TASK DIRECTIONS -> Using the word "computer" as the filter, copy each matching line from the records.
****************************************
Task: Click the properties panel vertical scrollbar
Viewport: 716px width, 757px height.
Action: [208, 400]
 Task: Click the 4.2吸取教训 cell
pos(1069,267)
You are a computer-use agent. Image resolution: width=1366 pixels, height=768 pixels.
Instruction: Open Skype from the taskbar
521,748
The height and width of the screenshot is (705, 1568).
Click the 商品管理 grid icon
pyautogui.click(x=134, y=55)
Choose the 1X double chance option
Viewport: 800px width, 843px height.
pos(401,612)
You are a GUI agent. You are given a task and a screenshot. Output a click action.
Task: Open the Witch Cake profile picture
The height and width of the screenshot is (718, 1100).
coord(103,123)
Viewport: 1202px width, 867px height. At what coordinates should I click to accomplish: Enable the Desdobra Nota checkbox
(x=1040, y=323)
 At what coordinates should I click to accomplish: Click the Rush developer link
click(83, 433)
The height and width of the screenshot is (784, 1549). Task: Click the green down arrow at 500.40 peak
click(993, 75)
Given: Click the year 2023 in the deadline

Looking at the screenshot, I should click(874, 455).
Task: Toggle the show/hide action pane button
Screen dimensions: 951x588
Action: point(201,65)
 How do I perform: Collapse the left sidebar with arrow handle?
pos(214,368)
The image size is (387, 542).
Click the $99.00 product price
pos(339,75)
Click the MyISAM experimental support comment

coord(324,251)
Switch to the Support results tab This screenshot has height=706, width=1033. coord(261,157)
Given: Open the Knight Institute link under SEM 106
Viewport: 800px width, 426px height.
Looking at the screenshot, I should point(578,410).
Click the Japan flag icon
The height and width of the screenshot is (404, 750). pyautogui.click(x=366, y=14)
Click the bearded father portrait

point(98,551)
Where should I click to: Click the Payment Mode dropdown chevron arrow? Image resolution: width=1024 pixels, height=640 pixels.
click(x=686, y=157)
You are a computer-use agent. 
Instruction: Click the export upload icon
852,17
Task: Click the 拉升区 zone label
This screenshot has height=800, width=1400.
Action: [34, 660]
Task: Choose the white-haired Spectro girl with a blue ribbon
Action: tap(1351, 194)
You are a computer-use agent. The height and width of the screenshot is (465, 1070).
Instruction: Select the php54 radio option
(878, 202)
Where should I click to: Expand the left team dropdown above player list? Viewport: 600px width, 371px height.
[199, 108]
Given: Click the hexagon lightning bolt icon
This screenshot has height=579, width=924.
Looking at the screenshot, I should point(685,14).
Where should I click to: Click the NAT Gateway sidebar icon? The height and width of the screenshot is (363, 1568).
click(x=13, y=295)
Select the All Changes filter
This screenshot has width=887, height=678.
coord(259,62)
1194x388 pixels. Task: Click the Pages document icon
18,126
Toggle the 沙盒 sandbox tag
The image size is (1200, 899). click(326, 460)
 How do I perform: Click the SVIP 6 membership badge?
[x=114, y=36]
****************************************
TASK SOLUTION ->
You are a computer-use agent. Image resolution: width=1366 pixels, height=768 pixels.
You are a computer-use agent. 
You are a computer-use agent. The height and width of the screenshot is (465, 1070).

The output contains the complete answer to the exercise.